The Payson Town Council voted to strongly support a state legislative redistricting plan that would add Camp Verde to District 5, which currently includes all of Gila County.
The council voted unanimously to support a plan proposed by a local group, developed to counter other proposals that could chop up Gila County and put portions of the county in as many as four legislative districts.
“Some of the other maps would totally cannibalize Legislative District 5,” said Shirley Dye, a member of the town’s Traffic Advisory Committee and a leading local organizer for the Tea Party. “Those maps would totally mess up District 5.”
Don Ascoli, a member of the Gila County planning commission and leading Republican Party official in the county, said the District 5 map pushed by the citizens group called Friends of District 5 would have just enough people and would make sense.
“We are people of the land and the forest,” and so is Camp Verde, said Ascoli. “I urge you to adopt a resolution expressing your opinion on an important issue.”
Ascoli said the proposed district would have 37 percent Democrats, 37 percent Republicans and 26 percent Independents.
Representatives now include Senate President Pro Tem Sylvia Allen (R-Snowflake) and House Representatives Chester Crandell (R-Heber) and Barbara Barton (R-Safford). The vast district includes all of Graham, Greeley and Gila Counties, plus a portion of Navajo and Apache Counties. That territory includes the Tonto, White Mountain and San Carlos Apache reservations.

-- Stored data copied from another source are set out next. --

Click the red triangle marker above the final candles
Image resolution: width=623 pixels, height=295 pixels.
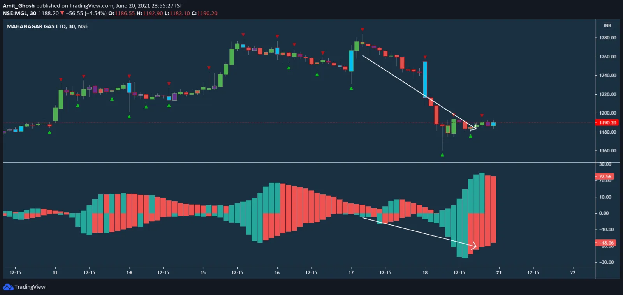coord(482,115)
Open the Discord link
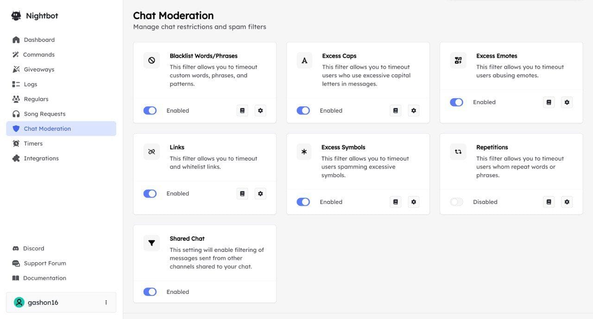The width and height of the screenshot is (593, 319). click(33, 249)
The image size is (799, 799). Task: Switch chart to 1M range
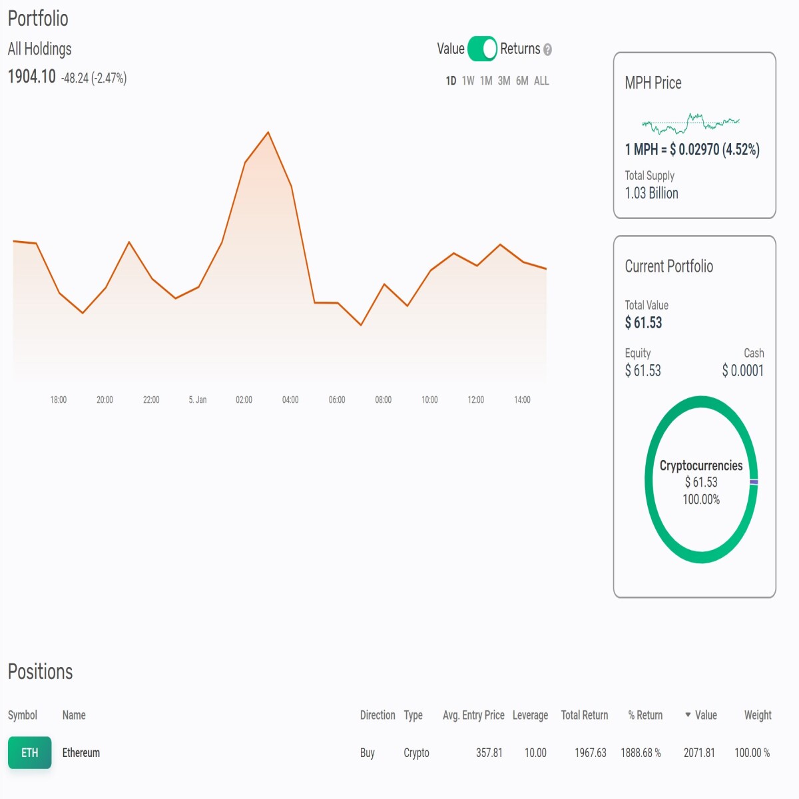(486, 81)
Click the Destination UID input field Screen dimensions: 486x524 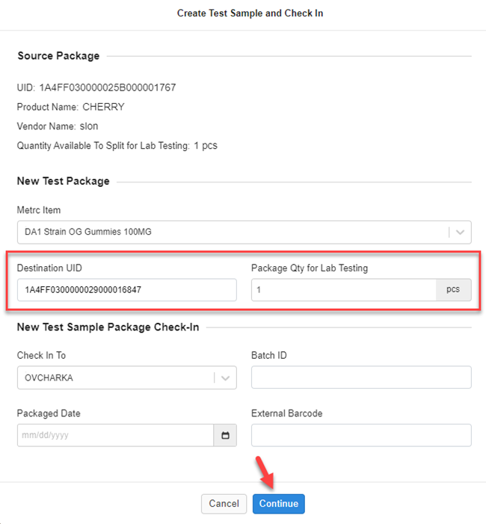click(x=126, y=290)
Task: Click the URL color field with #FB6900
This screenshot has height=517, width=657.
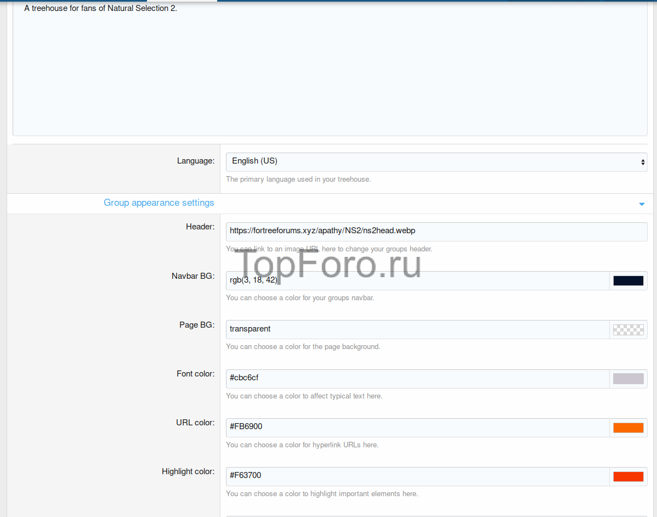Action: click(x=417, y=427)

Voters created an independent redistricting commission with an independent board that includes Democrats, Republicans and Independents. The system was supposed to limit the party-based gerrymandering that ensures most state legislative races in the state are decided in the primaries. Critics say a party-run redistricting system empowers people who can appeal to their party base in the primary and so works against moderates in both parties.

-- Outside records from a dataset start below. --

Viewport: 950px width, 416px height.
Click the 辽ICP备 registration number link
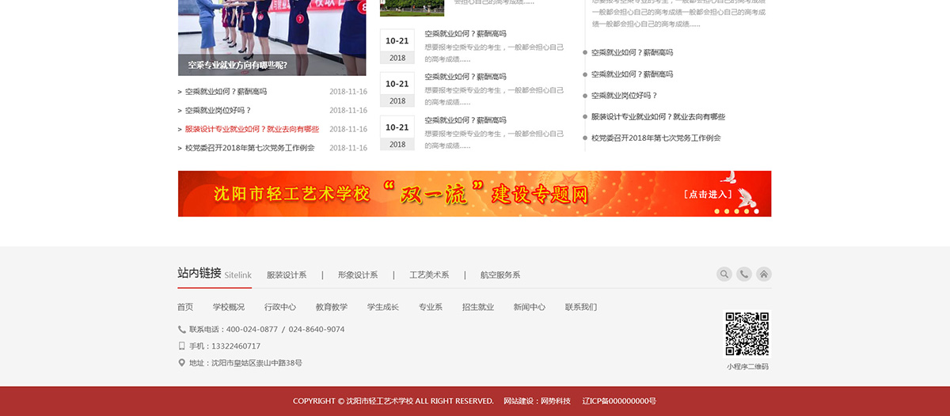619,401

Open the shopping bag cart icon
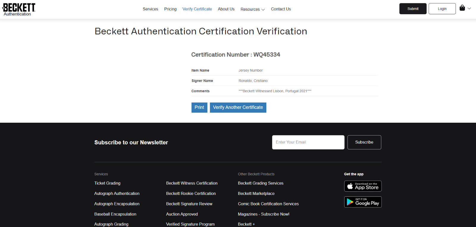click(x=462, y=8)
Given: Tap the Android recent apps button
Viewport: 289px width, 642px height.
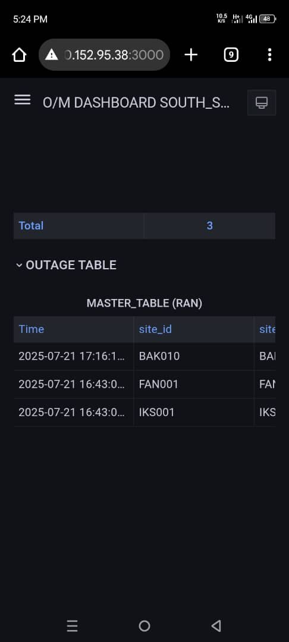Looking at the screenshot, I should click(72, 625).
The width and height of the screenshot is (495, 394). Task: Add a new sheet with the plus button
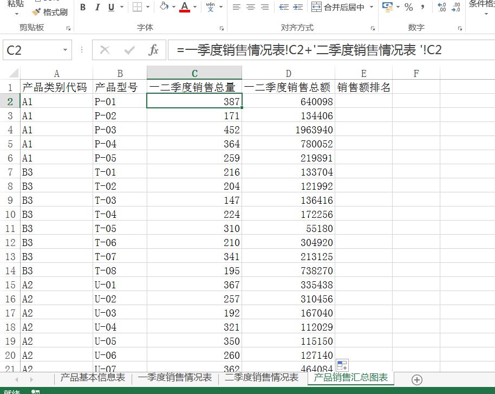[416, 379]
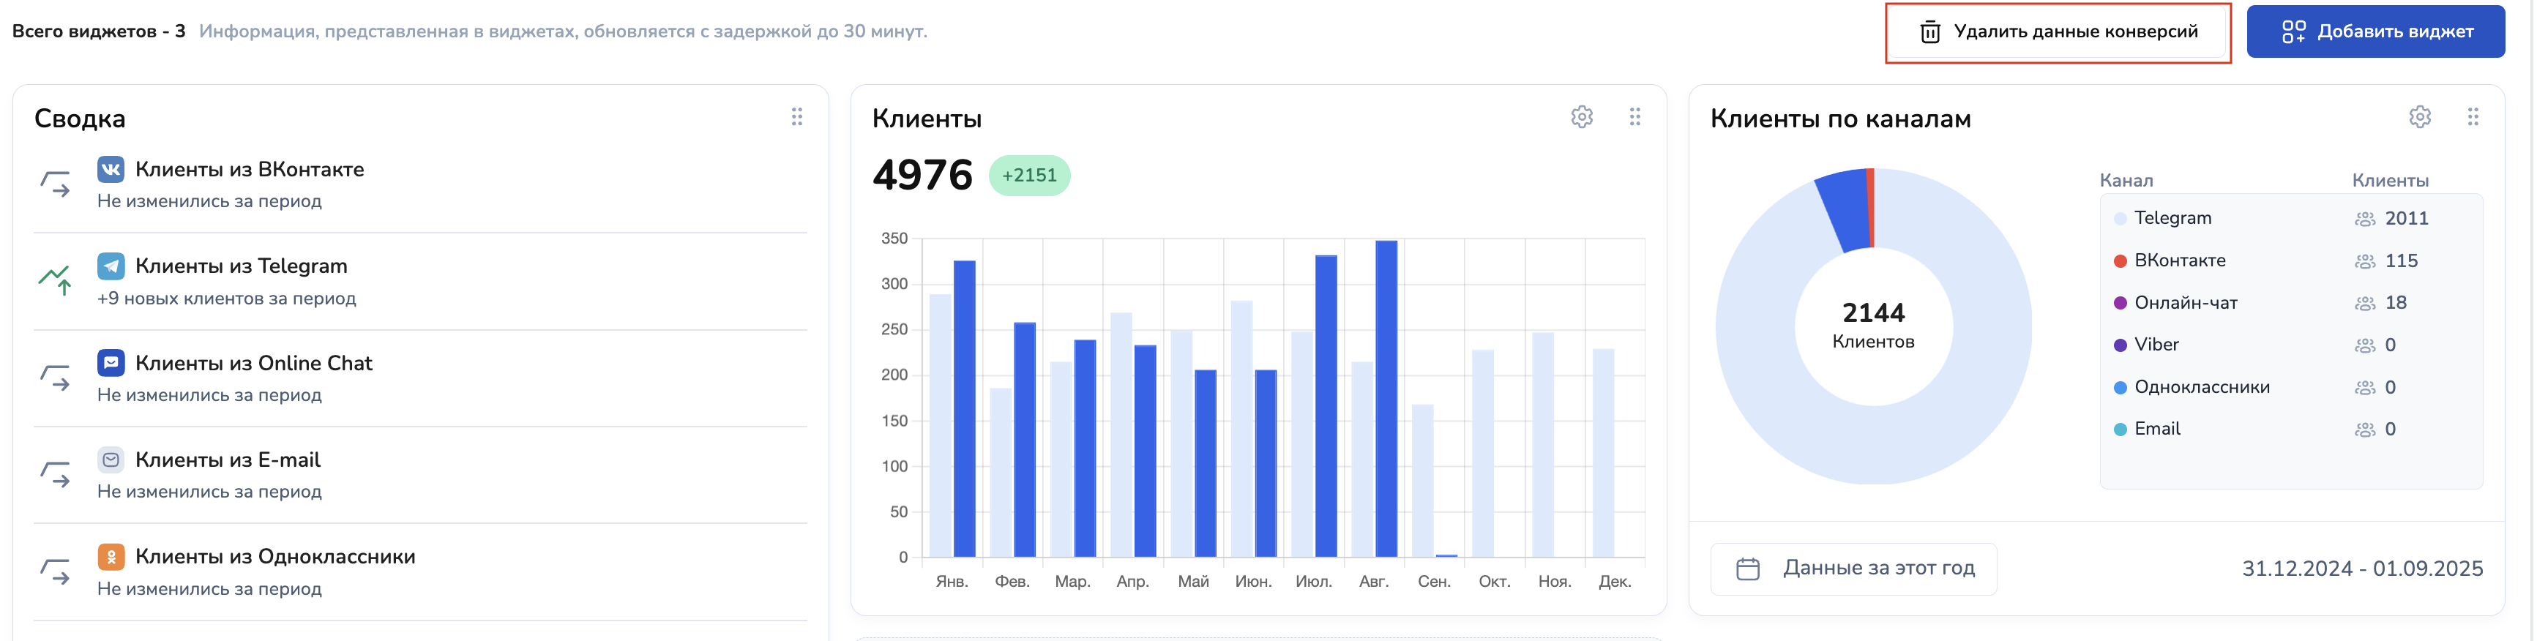Click the Telegram icon in Сводка
Screen dimensions: 2537x641
(110, 266)
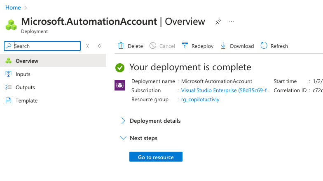This screenshot has height=181, width=323.
Task: Navigate to Home breadcrumb link
Action: click(13, 7)
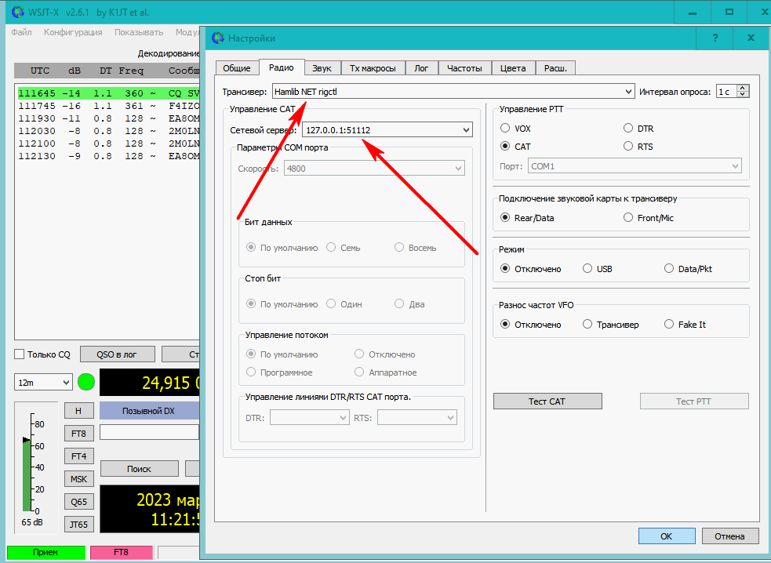Select Fake It split option
Image resolution: width=771 pixels, height=563 pixels.
pyautogui.click(x=669, y=325)
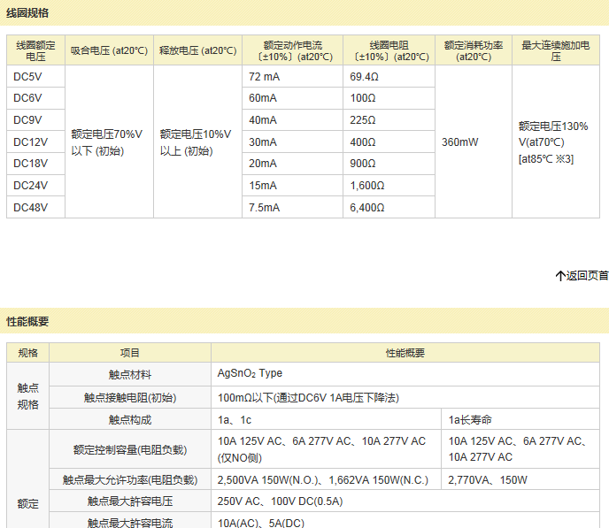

Ascoli and Dye are Republican Party activists, but insisted the proposed redistricting plan will produce a compact, competitive district that makes sense. District 5 has to pick up about 20,000 voters to make up for population shifts since the last census. The plan presented by Dye and Ascoli would simply add Camp Verde, a small, rural town with a Western history in a county heavily dependent on tourism that in many ways resembles Payson.
The proposal would result in few changes in the boundaries of District 5. That stands in stark contrast to some of the other plans floating around, including a plan favored by the Navajo Nation to create a district dominated by Native Americans by picking up the large Apache Reservations in District 5 to the district that includes the 200,000-member Navajo Reservation.

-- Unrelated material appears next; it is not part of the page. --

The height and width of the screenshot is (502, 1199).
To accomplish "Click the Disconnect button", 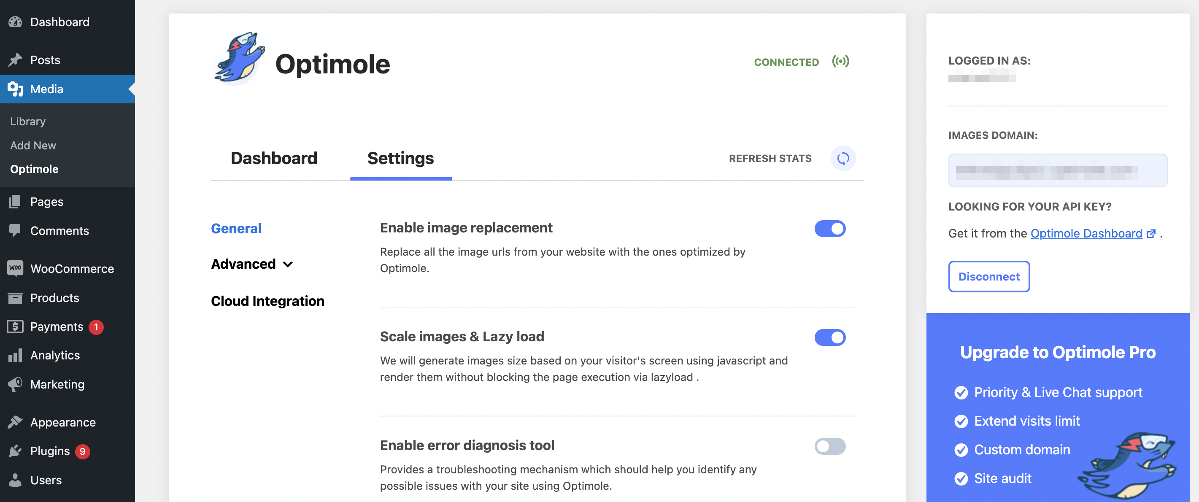I will tap(989, 276).
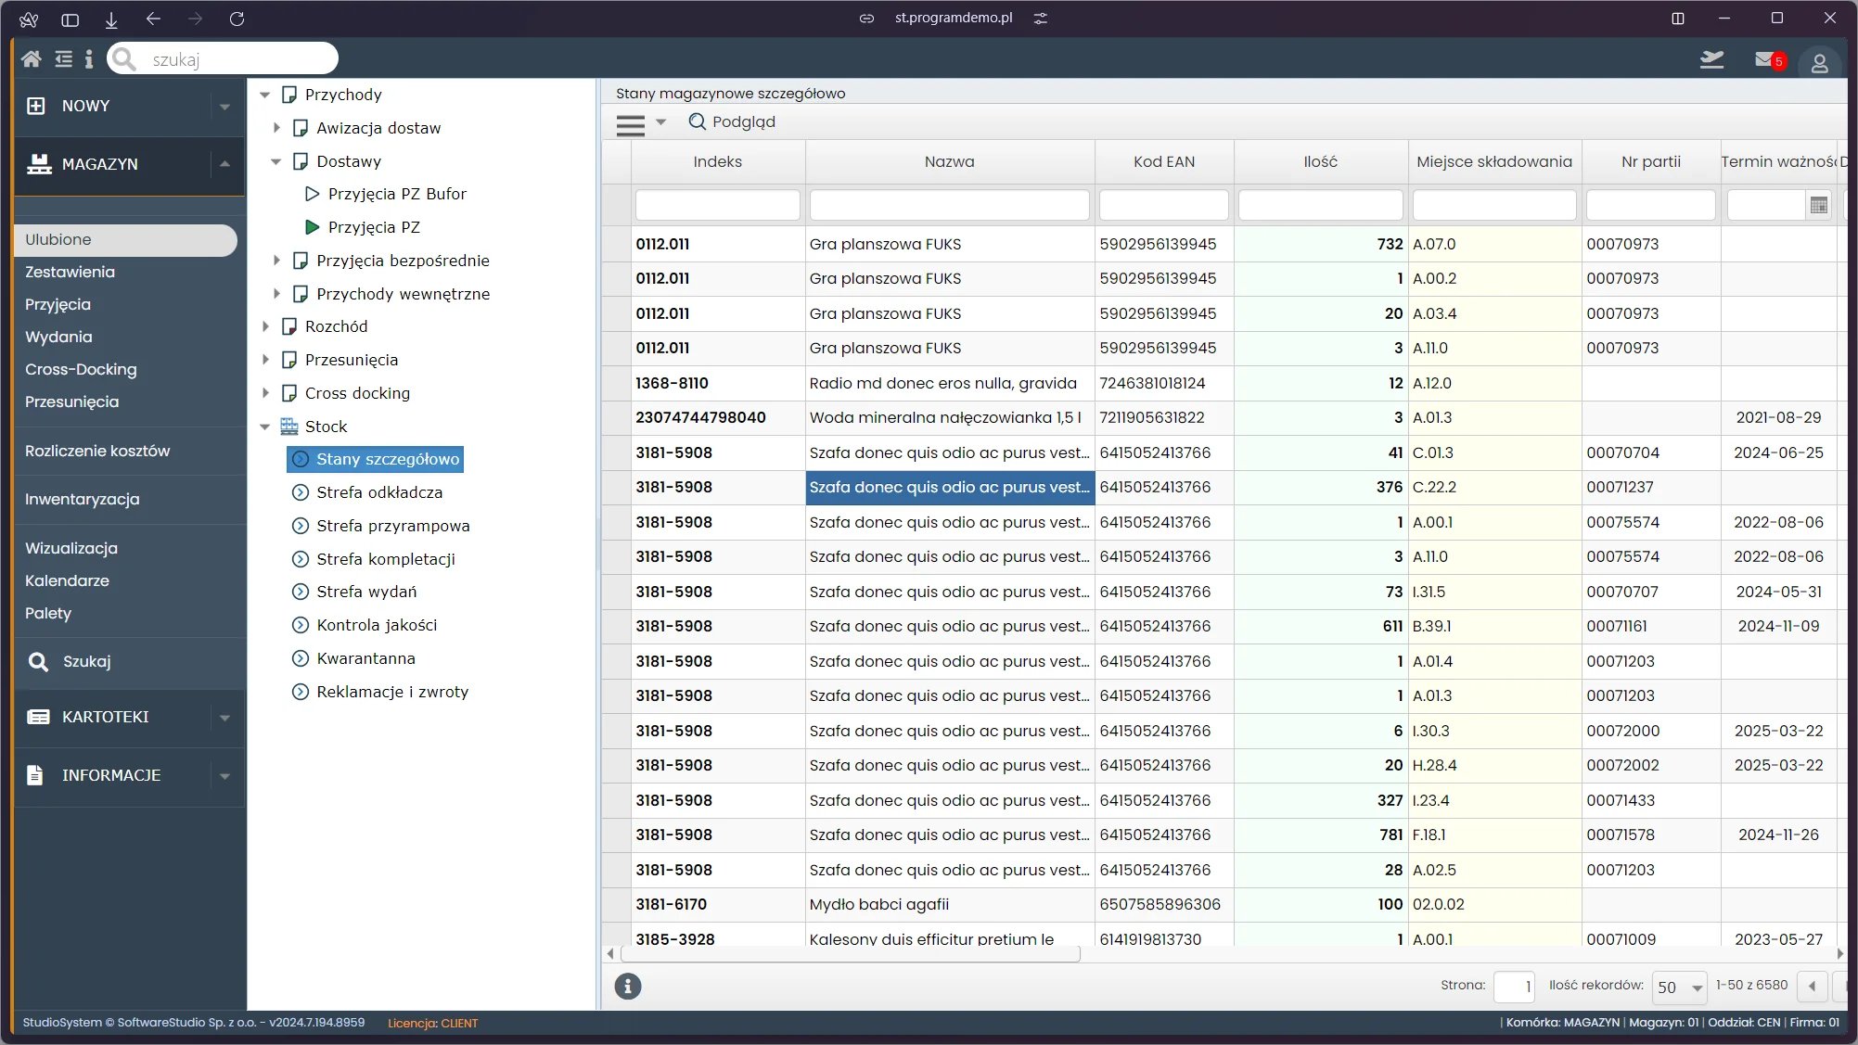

The plan presented by Dye and Ascoli drew praise from both Republicans and Democrats on the Payson council.
“I’d like to express public appreciation for your work on this,” said Councilor Ed Blair, a Democrat. “It seems this is extremely helpful and wise.”
Payson Mayor Kenny Evans, a Republican, said local officials in District 5 are lining up behind the plan developed by the Friends of District 5. Dye noted that the independent redistricting committee plans to release proposed maps on about Aug. 15. That release will spur another month of hearings before the committee prepares final maps.
The maps adopted will have to win the approval of the Department of Justice in October. The independent redistricting committee has moved slowly, bogged down by disputes about whether the mapping and legal consultants hired by the committee are biased toward one political party or the other. The state’s Republican attorney general is investigating complaints, even though the committee hasn’t yet released a single proposed map.
The committee will also have to come up with new maps for the state’s congressional districts, including major boundary shifts to accommodate the additional congressional seat the state gained as a result of population growth since 2000.